Task statement -> Pull out, word for word, the passage of the thread about feeling mediocre that starts at the words "<http://www.physics.ohio-state.edu/~kilcup/262/feynman.html>" and ends after "and doesn't care.".

Text shown ->
Ask HN: How do you deal with your mediocrity? - rogerchucker

I feel like I'm neither good at coding, nor great at research and at best ordinary in teaching. I'm a PhD student and I feel like whatever I am mediocre in almost everything I do. It puts a fear in my heart from trying new things as I might end up being very mediocre in that new thing too.<p>If you ever had this kind of feeling, how did you overcome it? Thanks.
======
crazydiamond
I discovered I was not very smart long back (about 20 years back when I
started working). I compensated by working harder, reading more books than
others, reviewing more carefully, thinking more about the things I am doing --
professionally and in personal life. Maybe my issue has to do with dyslexia,
or some kind of social anxiety disorder that totally "freezes" my brain when i
am in company.

Anyway, I did well and rose to management positions (in software) which I
detested but soldiered on (spending as much time as I could on tech work which
I love). However, after 14 years of working I finally seemed to hit my "level
of incompetence" and just could not continue in management. I can only
suggesting working hard, and finding something you enjoy doing.

I also saved a lot of money which allowed me to retire at 40. I now spend my
time writing open source software (which I admit is mediocre) and reading HN
to keep myself updated and "sponge" off the intelligence of others.

------
daltonlp
Richard Feynman had that problem. He solved that problem by saying "whatever,
I'll just have fun playing."

<http://www.physics.ohio-state.edu/~kilcup/262/feynman.html>

I'm not sure anyone else followed his example all the way to the nobel prize,
but I can say for certain that I've followed it to a satisfying place.

I wonder if I'm more mediocre than you, or you're more mediocre than me. One
of us must be more mediocre. One of us has two thumbs and doesn't care.

------
te_platt
First of all mediocre is a relative term. Be careful who you are comparing
yourself against.

[Word and item position data]
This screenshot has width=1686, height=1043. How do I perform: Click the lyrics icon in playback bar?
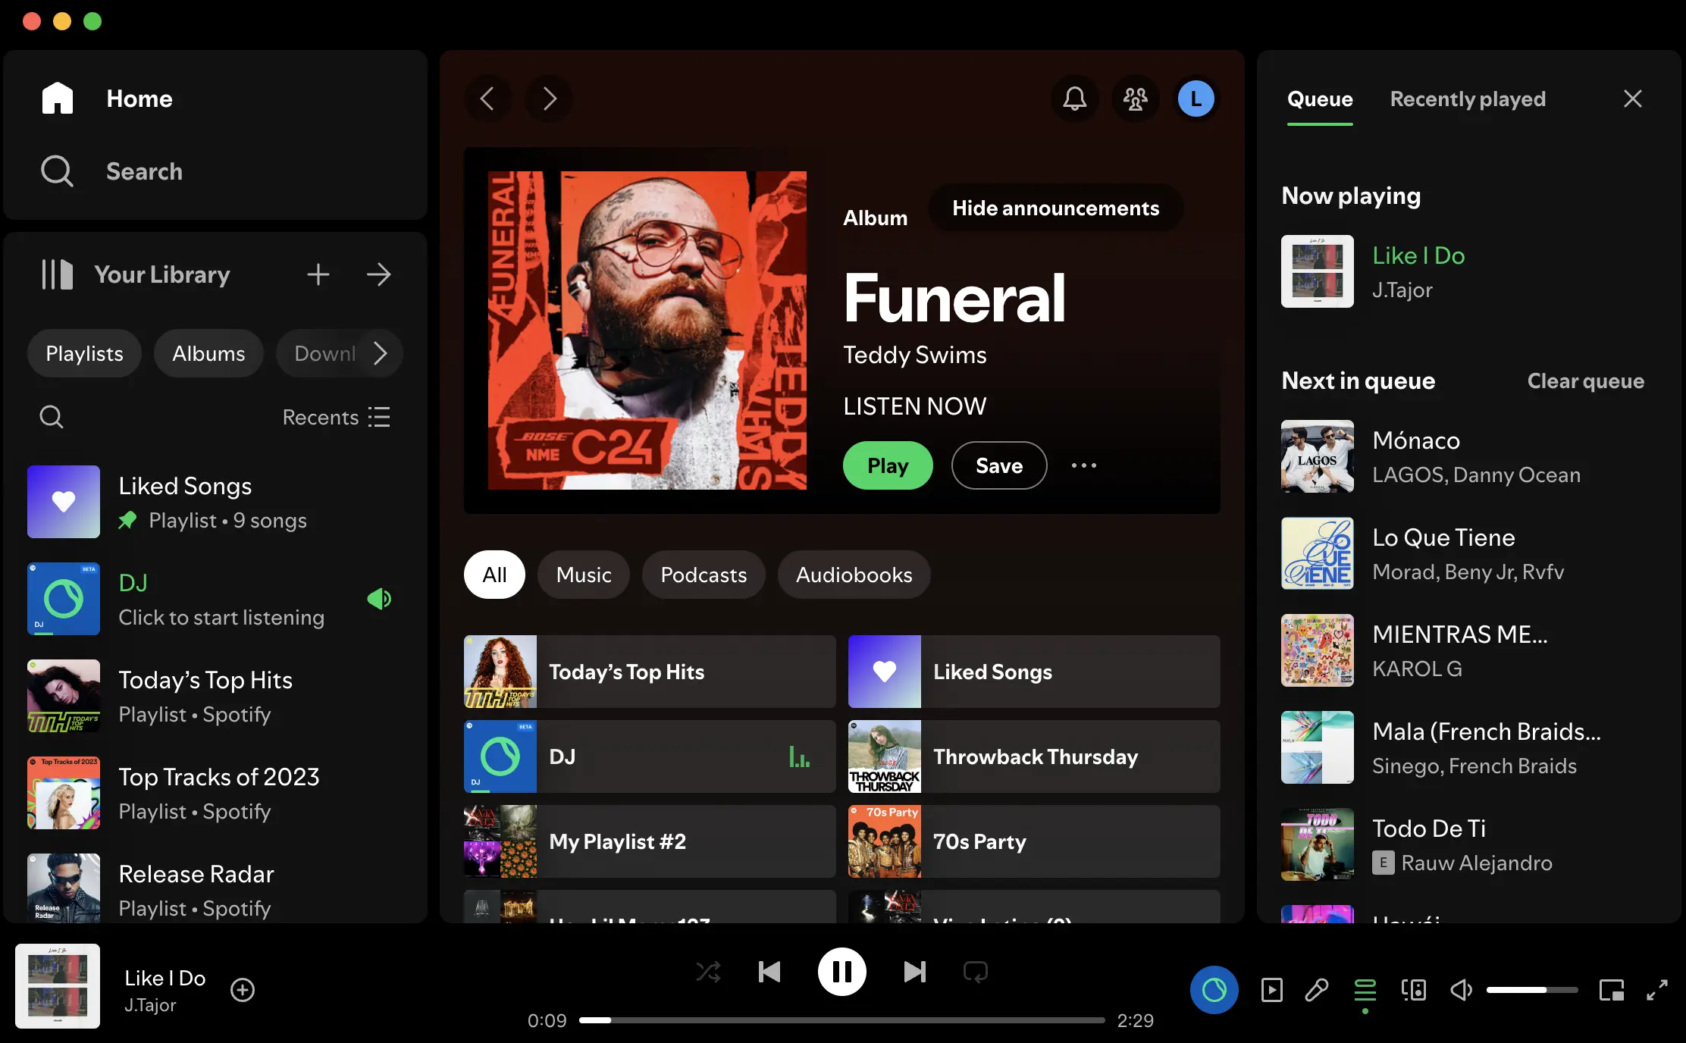1316,988

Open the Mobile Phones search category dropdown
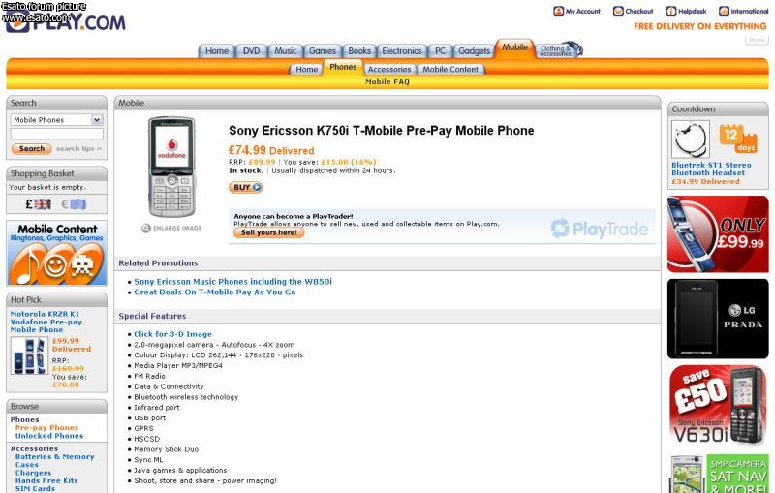tap(56, 120)
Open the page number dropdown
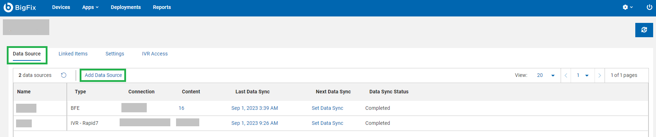656x137 pixels. coord(582,75)
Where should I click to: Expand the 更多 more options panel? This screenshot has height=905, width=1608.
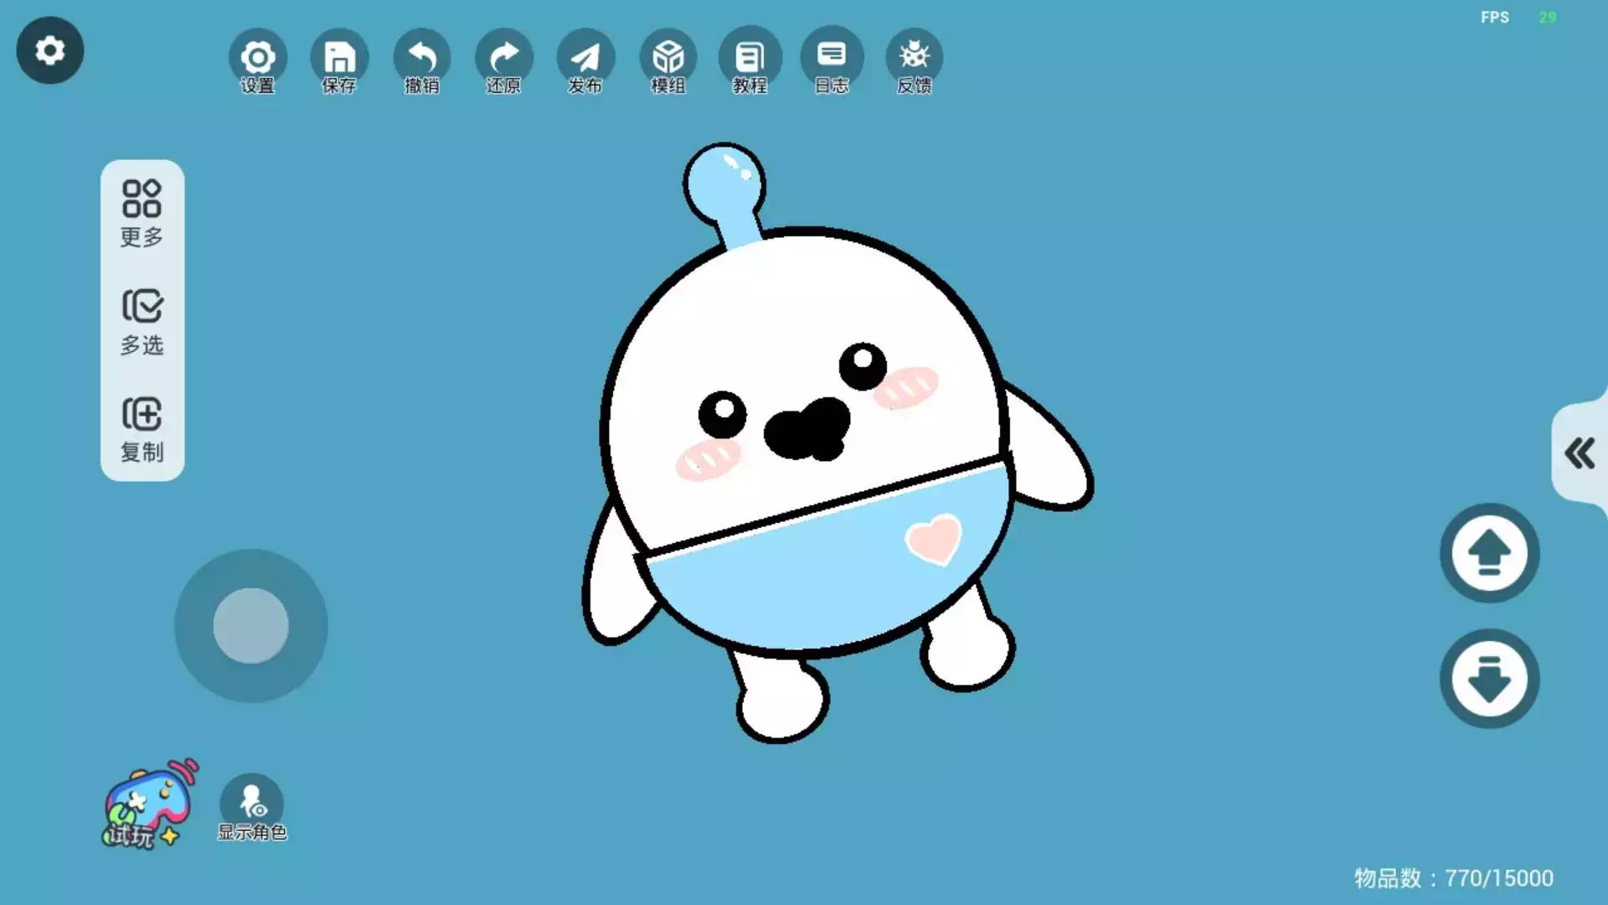pyautogui.click(x=142, y=213)
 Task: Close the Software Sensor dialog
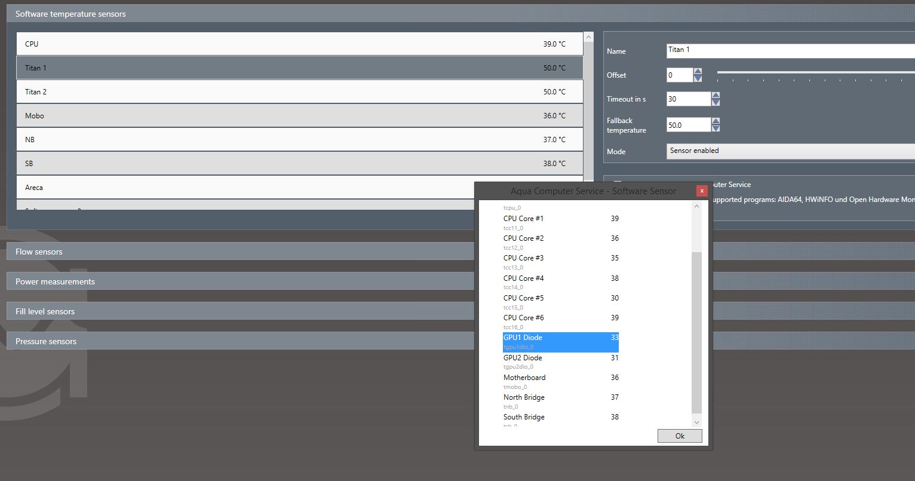[702, 191]
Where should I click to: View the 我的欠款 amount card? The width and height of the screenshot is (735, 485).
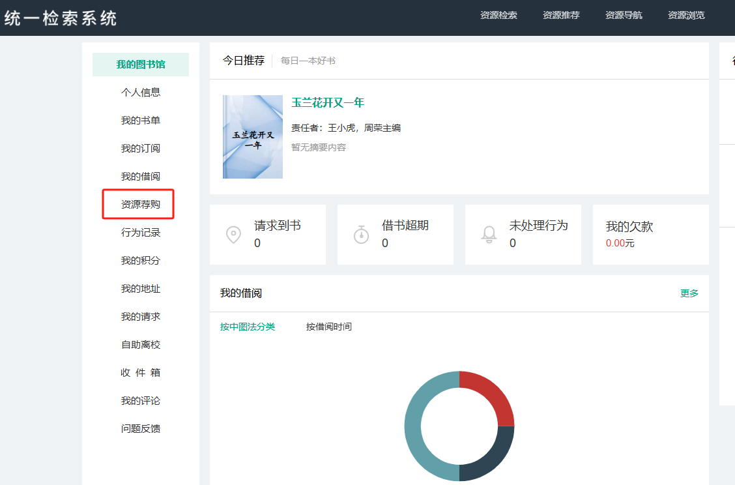click(650, 235)
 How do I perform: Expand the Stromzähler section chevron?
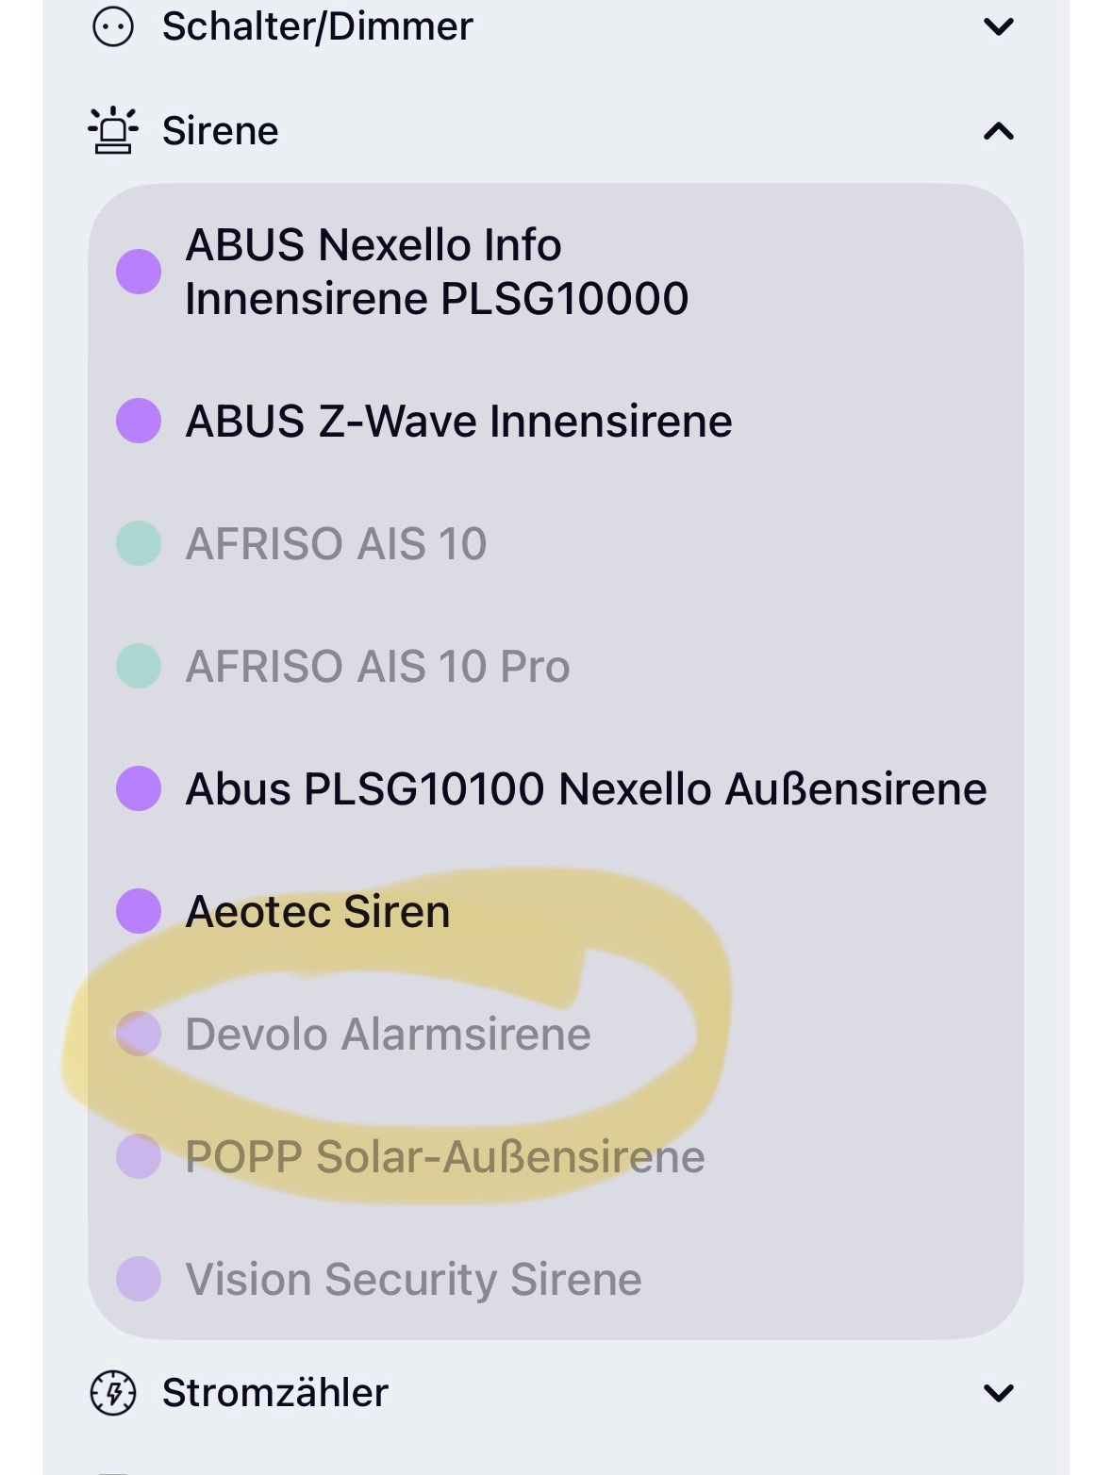pyautogui.click(x=999, y=1392)
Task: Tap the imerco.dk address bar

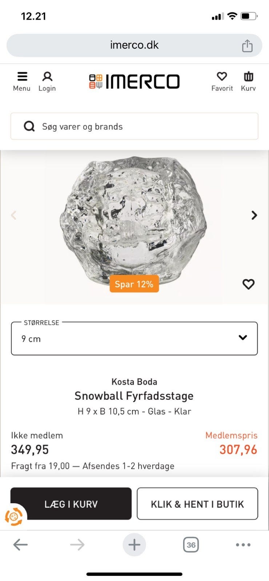Action: (x=134, y=45)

Task solution ->
<http://www.physics.ohio-state.edu/~kilcup/262/feynman.html>

I'm not sure anyone else followed his example all the way to the nobel prize,
but I can say for certain that I've followed it to a satisfying place.

I wonder if I'm more mediocre than you, or you're more mediocre than me. One
of us must be more mediocre. One of us has two thumbs and doesn't care.